On September 7, a few days before the start of the United Nations SDG Summit, Cepei presented the main results of its first Flagship Report, in which it analyzed the quality of 19 Voluntary National Reviews (VNR), the governance of Latin America and the Caribbean and the state of regional data ecosystems.
One of its main conclusions is that, although 75% of the targets agreed in the 2030 Agenda show insufficient progress, there are still opportunities to achieve the agreed goals.

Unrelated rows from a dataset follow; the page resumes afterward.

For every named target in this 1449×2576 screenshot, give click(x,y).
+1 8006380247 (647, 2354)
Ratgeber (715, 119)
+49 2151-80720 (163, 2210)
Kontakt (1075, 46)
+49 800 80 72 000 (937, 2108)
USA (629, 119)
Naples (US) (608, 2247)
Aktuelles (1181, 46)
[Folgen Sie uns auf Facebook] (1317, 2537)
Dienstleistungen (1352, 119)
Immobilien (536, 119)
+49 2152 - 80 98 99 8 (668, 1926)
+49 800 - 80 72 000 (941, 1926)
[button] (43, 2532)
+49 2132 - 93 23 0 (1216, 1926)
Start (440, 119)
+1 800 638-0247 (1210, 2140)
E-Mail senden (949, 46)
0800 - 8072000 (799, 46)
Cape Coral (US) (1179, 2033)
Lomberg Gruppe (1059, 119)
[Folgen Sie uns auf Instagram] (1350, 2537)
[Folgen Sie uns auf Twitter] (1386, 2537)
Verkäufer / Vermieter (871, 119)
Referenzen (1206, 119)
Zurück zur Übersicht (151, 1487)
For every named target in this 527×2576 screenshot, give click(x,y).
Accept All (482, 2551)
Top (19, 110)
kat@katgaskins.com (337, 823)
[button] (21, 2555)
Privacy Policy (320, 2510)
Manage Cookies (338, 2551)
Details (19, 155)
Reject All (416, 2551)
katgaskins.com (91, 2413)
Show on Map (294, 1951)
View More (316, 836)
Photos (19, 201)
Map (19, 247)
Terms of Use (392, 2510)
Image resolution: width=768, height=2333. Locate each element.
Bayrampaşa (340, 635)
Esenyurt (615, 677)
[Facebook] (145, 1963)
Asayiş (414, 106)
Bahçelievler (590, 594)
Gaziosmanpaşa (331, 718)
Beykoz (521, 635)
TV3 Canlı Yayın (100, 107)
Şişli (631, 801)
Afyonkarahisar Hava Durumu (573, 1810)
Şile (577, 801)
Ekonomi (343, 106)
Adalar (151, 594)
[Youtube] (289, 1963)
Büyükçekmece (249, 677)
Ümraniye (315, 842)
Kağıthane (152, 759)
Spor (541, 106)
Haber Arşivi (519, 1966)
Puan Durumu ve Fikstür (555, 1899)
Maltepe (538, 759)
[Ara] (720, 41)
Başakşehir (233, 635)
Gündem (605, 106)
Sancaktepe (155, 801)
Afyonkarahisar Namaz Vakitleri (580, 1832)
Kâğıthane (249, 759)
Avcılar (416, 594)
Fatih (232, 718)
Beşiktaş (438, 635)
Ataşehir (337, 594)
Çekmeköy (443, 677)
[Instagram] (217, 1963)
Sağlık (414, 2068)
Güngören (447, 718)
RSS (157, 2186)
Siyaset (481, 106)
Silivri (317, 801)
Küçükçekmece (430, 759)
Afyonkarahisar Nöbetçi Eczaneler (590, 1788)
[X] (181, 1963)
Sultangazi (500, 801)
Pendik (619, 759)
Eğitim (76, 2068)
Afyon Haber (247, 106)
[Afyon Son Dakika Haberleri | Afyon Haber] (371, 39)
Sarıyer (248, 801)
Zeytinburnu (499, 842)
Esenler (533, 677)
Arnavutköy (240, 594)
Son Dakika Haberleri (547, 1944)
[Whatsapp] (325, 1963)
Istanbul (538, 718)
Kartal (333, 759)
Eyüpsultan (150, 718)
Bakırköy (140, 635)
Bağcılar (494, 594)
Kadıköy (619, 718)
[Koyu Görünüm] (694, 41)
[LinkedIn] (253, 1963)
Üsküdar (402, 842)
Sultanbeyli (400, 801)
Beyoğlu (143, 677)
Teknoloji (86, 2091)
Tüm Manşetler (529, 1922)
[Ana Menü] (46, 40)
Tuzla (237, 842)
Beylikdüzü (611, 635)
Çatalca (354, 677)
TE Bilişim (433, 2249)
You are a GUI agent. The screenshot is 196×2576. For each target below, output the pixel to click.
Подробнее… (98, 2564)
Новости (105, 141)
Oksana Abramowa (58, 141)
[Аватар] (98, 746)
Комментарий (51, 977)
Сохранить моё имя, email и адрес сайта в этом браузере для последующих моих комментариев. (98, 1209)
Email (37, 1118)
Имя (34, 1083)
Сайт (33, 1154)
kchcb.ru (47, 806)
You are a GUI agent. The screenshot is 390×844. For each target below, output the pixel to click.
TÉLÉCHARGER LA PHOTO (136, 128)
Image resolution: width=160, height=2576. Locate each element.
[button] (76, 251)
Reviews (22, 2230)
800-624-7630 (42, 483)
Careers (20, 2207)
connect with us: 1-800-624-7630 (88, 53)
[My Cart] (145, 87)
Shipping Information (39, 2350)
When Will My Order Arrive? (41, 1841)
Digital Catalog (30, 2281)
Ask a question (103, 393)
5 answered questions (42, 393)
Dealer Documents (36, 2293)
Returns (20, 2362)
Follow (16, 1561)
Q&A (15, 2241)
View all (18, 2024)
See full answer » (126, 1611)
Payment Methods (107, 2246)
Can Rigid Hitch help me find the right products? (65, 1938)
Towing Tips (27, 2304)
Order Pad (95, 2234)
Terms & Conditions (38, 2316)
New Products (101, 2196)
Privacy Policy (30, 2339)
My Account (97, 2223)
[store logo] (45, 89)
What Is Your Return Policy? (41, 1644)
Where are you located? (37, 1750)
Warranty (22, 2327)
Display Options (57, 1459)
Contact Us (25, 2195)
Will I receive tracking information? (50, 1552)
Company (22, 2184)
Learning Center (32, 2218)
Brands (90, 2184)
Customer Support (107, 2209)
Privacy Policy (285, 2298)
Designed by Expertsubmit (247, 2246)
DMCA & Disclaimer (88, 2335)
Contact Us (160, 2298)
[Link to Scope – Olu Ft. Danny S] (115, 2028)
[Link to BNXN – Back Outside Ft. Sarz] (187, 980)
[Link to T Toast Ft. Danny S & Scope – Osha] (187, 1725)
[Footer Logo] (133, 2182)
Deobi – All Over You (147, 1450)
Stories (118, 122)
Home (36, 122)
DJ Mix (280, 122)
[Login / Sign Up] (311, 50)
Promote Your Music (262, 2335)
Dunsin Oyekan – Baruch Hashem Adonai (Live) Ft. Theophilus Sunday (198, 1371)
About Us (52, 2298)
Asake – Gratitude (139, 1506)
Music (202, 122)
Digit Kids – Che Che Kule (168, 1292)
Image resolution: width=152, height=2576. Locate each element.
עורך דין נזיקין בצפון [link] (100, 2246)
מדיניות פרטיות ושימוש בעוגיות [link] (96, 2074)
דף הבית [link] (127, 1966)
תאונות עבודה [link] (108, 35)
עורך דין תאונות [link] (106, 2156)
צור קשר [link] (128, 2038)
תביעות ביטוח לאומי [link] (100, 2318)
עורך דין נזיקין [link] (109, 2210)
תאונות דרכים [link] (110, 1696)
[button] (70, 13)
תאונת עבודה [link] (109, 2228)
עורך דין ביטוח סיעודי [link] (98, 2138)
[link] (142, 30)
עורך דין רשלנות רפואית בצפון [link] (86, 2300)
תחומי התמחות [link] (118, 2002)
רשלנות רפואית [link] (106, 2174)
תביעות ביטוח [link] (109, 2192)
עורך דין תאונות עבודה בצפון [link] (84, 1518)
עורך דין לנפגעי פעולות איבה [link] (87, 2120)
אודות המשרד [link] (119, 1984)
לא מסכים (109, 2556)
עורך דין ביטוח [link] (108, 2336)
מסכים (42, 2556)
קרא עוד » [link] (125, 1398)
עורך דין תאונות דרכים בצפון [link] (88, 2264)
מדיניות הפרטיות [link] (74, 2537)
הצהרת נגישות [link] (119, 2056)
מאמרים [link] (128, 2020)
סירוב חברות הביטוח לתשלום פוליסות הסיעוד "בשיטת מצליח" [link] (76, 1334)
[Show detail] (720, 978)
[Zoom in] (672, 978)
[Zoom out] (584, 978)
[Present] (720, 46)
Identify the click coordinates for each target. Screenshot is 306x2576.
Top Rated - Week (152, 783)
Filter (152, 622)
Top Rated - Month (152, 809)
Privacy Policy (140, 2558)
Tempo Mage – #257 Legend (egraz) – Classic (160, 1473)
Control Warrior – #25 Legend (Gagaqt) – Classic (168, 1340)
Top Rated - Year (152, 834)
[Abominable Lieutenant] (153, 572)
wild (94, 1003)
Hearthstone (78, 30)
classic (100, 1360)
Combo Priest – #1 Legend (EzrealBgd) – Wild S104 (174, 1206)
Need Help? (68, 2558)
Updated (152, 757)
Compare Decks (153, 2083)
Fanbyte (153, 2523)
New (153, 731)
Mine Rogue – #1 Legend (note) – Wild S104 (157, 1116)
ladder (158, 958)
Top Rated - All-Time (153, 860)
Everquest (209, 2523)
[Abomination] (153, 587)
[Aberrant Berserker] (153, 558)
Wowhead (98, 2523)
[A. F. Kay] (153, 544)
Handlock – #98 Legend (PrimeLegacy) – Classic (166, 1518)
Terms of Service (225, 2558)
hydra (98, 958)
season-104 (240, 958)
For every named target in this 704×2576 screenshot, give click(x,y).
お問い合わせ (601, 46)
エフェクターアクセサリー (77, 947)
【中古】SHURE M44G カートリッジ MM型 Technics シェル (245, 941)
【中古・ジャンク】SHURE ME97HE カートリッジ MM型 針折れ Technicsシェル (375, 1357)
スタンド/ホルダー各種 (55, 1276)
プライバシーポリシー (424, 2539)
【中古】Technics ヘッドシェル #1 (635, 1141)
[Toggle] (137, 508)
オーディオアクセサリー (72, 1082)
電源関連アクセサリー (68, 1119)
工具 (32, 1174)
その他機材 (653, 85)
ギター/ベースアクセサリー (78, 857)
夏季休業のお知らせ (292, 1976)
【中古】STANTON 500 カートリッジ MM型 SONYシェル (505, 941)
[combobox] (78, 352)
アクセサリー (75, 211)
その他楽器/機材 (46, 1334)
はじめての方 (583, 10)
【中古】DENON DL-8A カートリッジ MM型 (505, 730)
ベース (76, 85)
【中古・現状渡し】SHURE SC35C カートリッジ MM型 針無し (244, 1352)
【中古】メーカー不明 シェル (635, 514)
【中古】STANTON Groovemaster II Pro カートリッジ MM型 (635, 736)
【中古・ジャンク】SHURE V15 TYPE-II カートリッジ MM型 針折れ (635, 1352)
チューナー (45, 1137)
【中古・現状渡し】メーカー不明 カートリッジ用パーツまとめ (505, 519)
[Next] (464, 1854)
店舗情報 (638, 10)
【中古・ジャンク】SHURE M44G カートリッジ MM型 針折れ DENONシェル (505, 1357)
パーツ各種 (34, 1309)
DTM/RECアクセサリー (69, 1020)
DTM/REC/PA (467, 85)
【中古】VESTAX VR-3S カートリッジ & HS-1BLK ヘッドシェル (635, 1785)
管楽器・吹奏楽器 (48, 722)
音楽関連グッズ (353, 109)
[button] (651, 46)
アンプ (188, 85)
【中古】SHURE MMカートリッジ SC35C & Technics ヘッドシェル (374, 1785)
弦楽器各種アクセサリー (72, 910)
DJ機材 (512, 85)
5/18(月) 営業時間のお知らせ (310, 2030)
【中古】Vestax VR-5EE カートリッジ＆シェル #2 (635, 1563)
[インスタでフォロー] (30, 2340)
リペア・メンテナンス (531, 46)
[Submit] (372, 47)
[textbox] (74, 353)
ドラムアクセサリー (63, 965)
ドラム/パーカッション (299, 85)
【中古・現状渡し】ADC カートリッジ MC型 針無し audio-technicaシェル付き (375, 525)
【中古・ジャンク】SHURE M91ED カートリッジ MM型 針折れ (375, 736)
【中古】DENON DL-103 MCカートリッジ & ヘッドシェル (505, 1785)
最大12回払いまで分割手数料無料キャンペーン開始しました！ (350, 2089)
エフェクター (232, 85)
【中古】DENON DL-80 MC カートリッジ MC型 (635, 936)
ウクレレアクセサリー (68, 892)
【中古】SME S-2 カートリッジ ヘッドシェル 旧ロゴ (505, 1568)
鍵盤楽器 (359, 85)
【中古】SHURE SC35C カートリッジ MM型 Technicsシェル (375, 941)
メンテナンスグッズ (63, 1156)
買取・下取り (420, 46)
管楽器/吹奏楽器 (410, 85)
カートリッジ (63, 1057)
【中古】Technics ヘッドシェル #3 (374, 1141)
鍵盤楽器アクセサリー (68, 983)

The basis for that to happen is the VNRs: these need to be improved to accelerate the achievement of the Sustainable Development Goals (SDGs).
The event included the participation of two relevant panelists in sustainable development, such as María Fernanda Espinosa, former president of the United Nations General Assembly, and Luz Keyla Gramajo, from the Secretary of Planning and Programming of the Presidency of Guatemala.
“The 2030 Agenda needs society to take ownership of it, which is why I think the report’s call to improve the quality of monitoring data to improve policies and strategies to redirect public investment towards data infrastructure in the region is important,” said Espinosa.
In a turbulent regional context, in which the consequences of the COVID-19 pandemic are still present, the Insignia Report found that governments and non-governmental actors in the region continue to consider the 2030 Agenda as a priority.
On the subject, Philipp Schönrock, Executive Director of Cepei, said that the objective of this work is “to show a precise analysis of the insertion of countries at the global, regional, and national levels in the monitoring of the SDGs. I believe we achieved a holistic view and identified lessons learned”.
The event was attended by members of relevant organizations and entities such as ECLAC, the Secretariat of Planning and Programming of the Presidency of the Republic of Guatemala (Segeplan), the Foundation for Social Development (Fudeso), and Propacífico. Each one allows multi-stakeholder work in its field of action, which is crucial for the acceleration of the SDGs and is aligned with one of the calls made by the Insignia Report, that is, to include as many actors as possible in the path to sustainable development.
Another of the document’s findings shows that, in terms of governance, there is also a road ahead with urgent opportunities for improvement. One of them is to strengthen the spaces created for the work of the 2030 Agenda, such as the Regional Forums for Sustainable Development or the High-Level Political Forum, as they have lost the capacity to exercise political guidance and concretize initiatives and projects aimed at action.
“The regional forums are practically forums of civil society organizations. It is difficult to find representatives from the private sector, academia and governments. There is a problem at the regional level in terms of attraction and participation,” said Javier Surasky, Cepei’s Research Director, during the event.
The document, therefore, seeks to open opportunities, bring voices together, but above all, produce the necessary knowledge to make decisions that accelerate the implementation of the 2030 Agenda.
Main findings of the report
- There is a need to increase the quality of VNRs and the institutionality of monitoring and implementation of the 2030 Agenda at the national, regional and global levels.
- To accelerate the implementation of the SDGs, a clearer and more efficient participation of non-governmental actors in the construction of reports is required.
- All spaces, forums, or events should be directed towards action to achieve concrete and achievable proposals in the short term.
- The VNR Quality Index, which is part of the SDG VNR Quality Tracker tool, showed that Jamaica ranks first among the VNRs considered. Honduras and Barbados are in last place.